Several petitions praying legislative action were either rejected, or their
consideration postponed until the next session. A petition was presented at
the 1762 session in the Upper House by "Reba Stokes of Baltimore County
Widow praying a Town may be laid out on a Tract of Land called Harmer's
Town upon Susquehanna", but was promptly rejected (p. 20). Rebecca Stokes
was the widow of Robert Stokes who lived on the tract Harmer's Town patented
under this name in 1658 at the mouth of the Susquehanna, where the city of
Havre de Grace, founded in 1785, now stands. It is uncertain what connection,
if any, there was between this petition and the petition which was presented
at the 1763 session of the Assembly praying that a town, to be called Charlotte
Town, be laid out in Baltimore County at the mouth of the Susquehanna
River (p. 232). The petition for the establishment of Charlotte Town will
be discussed later (p. xxxiv). Petitions from St. Peter's Parish, Talbot
County, for authority to establish a chapel of ease (pp. 105, 155), and from
Prince George's Parish, Prince George's County, apparently for similar
authority, were presented, but were not acted upon (pp. 33, 149, 151). A
petition of sundry inhabitants of George Town, Frederick County, and also
one from sundry inhabitants of Talbot and Dorchester counties, the nature
of which are not disclosed, were also referred to the next session (pp. 16,
105, 155). The character of the petition of the Mayor, Recorder, alderman,
and common council of the city of Annapolis upon which action was also
deferred is not revealed (p. 20, 105, 155). Another petition, of an undisclosed
nature, from the inhabitants of Anne Arundel County was considered in the
Lower House on April 20, 1762, and by a vote of twenty-nine to ten, action
upon it was deferred until the next Assembly (p. 148). This was doubtless the
petition for the establishment of a town at Elk Ridge Landing which was
rejected in the Upper House at the 1763 session (p. xxxiii). The petition
of Henry Ward of Cecil County was also deferred (pp. 116, 155). It is not
quite clear why a petition presented by John Paca and others, executors of
the estate of John Paca, Jr., of Baltimore County, requesting legislation grant-
ing them authority to sell certain lands, which had been presented at successive
sessions since 1758, should have been again deferred (pp. 17, 105, 133, 427,
431). It may be added, however, that the requested legislation was enacted
at the 1763 session. For some undisclosed reason no petitions were presented
in the Assembly at the 1762 session for the relief of debtors languishing in
prison, nor did petitions of this kind come before the 1763 session.

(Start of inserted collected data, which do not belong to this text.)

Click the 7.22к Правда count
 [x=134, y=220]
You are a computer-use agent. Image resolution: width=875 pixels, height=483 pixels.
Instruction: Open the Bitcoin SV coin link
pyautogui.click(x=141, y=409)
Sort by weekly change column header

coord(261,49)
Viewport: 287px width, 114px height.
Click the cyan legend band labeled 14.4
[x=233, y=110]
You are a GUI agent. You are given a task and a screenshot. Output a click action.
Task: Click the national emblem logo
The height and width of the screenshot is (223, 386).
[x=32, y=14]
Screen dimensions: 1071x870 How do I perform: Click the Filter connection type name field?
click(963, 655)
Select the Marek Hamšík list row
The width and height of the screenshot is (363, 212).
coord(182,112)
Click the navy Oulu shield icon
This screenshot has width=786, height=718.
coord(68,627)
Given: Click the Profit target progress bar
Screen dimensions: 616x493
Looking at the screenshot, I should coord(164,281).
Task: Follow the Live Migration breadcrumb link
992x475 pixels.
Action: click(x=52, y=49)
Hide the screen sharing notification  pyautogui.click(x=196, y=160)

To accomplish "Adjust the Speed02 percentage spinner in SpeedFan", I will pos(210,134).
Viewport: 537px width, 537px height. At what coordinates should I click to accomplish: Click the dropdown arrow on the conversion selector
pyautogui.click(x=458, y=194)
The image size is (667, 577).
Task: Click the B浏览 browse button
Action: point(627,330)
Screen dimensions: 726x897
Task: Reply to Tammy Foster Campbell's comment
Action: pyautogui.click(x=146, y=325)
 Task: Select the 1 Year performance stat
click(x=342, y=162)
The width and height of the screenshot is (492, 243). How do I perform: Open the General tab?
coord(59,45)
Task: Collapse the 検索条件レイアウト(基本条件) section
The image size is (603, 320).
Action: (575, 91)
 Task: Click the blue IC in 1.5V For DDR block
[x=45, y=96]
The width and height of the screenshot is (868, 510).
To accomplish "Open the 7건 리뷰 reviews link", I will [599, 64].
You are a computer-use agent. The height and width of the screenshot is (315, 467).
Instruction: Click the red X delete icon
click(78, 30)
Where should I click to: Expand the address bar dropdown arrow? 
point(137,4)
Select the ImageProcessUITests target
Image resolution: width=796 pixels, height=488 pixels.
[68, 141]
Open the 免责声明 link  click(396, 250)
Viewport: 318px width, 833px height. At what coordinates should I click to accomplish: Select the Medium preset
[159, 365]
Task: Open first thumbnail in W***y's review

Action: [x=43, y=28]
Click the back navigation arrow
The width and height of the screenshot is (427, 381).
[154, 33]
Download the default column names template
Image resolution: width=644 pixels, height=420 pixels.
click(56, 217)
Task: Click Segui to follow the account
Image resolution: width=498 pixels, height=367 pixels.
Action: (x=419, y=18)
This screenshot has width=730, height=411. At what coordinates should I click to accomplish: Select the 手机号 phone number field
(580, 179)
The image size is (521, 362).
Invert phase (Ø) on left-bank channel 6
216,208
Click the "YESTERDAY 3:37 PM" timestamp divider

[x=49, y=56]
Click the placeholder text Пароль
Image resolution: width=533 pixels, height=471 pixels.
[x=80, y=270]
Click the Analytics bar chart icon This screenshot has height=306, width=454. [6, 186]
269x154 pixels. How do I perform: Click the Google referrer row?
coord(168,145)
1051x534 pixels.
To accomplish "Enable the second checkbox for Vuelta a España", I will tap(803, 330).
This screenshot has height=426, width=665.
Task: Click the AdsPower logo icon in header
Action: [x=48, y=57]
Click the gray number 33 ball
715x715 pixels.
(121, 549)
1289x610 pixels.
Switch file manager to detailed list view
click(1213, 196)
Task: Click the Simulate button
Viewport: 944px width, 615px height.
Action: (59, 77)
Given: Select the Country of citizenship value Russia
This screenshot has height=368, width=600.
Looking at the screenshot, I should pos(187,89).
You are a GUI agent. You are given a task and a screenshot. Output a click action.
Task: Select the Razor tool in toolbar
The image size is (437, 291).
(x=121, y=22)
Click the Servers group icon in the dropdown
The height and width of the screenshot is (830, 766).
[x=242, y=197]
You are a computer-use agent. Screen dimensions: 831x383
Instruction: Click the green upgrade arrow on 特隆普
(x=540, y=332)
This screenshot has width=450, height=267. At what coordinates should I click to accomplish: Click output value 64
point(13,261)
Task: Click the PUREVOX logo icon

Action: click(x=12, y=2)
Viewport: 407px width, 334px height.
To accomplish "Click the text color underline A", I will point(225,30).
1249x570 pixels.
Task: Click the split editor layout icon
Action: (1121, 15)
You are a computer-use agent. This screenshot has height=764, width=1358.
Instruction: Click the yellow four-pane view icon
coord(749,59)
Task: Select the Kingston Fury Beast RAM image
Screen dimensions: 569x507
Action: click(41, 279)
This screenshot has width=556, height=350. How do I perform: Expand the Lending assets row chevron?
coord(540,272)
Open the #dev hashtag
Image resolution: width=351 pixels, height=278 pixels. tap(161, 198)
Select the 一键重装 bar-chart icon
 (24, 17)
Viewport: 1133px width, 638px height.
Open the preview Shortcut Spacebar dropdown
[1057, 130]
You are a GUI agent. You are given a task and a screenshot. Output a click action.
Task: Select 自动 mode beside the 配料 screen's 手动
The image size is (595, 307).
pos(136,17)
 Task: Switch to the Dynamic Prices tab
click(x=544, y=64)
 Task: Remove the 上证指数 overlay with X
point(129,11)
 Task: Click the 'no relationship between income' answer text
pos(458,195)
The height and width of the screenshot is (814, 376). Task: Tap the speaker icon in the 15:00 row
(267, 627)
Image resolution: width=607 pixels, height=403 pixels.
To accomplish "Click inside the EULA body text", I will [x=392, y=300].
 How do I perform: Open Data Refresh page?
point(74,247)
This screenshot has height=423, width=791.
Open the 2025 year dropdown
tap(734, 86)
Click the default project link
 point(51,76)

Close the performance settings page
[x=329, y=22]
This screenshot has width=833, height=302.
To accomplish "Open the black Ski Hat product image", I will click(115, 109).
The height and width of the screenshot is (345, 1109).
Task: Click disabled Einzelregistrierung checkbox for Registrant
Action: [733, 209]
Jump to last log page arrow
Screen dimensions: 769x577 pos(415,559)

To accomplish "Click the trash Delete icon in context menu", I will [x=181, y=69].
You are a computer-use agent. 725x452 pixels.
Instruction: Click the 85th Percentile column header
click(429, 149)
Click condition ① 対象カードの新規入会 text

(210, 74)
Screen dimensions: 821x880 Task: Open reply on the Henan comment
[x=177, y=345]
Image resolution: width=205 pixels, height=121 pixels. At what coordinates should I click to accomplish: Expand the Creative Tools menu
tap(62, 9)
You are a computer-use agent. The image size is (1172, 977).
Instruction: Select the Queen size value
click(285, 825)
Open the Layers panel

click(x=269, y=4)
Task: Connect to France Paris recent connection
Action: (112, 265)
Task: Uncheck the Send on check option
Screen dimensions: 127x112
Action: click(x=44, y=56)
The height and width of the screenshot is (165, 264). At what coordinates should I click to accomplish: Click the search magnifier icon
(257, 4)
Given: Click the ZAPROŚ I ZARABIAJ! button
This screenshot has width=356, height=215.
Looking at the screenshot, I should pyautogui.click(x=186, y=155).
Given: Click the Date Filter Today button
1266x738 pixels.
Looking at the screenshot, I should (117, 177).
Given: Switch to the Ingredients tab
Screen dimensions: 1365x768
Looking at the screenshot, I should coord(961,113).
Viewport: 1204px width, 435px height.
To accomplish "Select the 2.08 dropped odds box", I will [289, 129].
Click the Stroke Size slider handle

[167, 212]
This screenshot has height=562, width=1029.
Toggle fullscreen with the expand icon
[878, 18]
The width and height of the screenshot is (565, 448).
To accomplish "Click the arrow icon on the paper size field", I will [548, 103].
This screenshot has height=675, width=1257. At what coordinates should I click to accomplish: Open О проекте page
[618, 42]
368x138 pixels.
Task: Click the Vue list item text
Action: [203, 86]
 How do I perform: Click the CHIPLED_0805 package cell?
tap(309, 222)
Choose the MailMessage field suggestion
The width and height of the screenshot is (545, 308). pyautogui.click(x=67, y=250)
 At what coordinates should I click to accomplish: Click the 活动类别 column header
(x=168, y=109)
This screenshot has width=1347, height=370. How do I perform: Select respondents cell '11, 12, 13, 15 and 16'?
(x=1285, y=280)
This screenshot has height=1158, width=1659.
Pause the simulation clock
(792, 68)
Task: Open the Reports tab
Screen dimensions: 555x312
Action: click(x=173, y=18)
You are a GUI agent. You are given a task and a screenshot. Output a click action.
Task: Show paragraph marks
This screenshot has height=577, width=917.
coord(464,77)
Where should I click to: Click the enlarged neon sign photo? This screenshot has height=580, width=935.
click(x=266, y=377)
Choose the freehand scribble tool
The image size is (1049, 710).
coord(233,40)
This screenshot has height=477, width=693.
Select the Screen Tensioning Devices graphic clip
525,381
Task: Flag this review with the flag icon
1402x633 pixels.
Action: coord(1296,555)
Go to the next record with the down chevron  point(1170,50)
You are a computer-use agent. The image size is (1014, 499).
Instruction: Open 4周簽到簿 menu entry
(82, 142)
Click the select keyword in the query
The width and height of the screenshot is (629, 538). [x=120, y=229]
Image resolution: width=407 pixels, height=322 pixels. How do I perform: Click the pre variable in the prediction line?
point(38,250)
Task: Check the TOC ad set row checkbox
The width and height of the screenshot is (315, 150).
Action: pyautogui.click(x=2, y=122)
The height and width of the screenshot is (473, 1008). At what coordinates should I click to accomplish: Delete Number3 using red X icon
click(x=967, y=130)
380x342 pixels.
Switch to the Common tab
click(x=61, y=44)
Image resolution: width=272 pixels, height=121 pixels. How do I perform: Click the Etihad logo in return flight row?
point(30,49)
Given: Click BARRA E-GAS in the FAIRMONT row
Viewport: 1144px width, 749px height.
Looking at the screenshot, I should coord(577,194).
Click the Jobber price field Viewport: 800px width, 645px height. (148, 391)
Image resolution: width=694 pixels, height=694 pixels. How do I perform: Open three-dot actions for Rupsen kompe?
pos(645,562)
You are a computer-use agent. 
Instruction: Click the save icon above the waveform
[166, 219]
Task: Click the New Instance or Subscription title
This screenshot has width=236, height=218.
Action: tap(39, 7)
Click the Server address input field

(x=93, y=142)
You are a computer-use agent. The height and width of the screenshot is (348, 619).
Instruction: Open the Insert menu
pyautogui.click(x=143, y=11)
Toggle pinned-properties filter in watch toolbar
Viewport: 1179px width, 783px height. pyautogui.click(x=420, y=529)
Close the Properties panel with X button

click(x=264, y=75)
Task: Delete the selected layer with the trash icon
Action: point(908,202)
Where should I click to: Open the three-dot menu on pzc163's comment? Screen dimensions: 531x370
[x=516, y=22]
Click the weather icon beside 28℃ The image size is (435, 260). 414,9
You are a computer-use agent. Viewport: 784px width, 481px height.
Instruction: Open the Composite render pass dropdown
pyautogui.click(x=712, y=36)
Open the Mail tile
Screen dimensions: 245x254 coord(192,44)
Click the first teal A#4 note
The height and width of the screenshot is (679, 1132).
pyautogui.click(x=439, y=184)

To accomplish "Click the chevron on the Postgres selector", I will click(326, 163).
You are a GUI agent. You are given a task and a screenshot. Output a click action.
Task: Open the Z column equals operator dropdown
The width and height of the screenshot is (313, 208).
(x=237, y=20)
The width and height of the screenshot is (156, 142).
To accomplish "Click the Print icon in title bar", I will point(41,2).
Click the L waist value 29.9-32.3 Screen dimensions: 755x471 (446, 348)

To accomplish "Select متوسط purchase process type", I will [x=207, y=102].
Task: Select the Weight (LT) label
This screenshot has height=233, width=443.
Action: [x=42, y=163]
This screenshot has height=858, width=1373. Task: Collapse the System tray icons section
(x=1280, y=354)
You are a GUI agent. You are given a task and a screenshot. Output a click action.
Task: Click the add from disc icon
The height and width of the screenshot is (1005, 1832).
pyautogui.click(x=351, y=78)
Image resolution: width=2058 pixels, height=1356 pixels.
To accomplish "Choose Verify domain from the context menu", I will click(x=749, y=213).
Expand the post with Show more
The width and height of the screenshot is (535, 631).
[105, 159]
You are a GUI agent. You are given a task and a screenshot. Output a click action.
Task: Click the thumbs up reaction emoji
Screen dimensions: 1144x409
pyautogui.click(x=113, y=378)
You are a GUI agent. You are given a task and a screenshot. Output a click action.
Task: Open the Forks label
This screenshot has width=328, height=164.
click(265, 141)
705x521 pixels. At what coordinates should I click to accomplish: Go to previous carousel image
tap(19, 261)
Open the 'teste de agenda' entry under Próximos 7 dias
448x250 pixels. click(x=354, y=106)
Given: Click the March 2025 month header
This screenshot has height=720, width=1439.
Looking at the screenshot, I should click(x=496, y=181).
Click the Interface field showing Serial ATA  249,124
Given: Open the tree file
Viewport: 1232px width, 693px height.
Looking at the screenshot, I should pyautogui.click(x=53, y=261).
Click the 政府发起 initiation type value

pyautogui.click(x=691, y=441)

The 1762 Assembly, after a five weeks session, was prorogued on April 24,
to meet again on September 13, 1762, but the sequel shows that after several
postponements it was not brought together until October, 1763. The 1762
session was not an important one. The long-standing matters in controversy
between the two houses were becoming a little shopworn, and although some
of the messages display considerable apparent acrimony, one rather feels that
much that was said was "for the record", and that both sides were becoming
a little weary of the long continued war of words.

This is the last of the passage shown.